**Activity:** Take every line from the material that has the word "beside" in it.

**Supplied material:**
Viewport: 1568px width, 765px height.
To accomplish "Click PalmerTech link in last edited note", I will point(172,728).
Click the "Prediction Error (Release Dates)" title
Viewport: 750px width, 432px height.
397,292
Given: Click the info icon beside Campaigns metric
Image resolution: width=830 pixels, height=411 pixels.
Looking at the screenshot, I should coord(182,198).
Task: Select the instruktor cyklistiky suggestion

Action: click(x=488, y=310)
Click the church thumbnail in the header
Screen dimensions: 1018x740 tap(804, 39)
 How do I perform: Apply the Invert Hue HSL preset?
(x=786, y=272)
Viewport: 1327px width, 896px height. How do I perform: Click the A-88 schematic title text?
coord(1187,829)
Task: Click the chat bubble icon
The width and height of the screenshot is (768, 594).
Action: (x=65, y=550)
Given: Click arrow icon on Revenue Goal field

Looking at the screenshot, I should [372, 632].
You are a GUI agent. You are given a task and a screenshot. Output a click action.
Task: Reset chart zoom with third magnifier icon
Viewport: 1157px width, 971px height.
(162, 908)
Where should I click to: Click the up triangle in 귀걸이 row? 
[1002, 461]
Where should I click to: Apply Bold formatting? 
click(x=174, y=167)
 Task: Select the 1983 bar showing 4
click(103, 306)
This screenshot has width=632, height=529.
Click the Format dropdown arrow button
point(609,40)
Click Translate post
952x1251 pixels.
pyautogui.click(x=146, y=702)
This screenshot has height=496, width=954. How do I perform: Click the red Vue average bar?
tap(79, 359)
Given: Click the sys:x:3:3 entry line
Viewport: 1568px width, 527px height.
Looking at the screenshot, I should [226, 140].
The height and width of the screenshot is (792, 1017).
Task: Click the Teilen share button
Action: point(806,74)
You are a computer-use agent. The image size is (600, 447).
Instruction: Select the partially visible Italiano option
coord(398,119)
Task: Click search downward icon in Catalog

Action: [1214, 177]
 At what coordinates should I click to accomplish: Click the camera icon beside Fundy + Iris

**Solution:**
Given: Click the info icon beside Campaigns metric
 At what coordinates should I click to accomplish: Click the camera icon beside Fundy + Iris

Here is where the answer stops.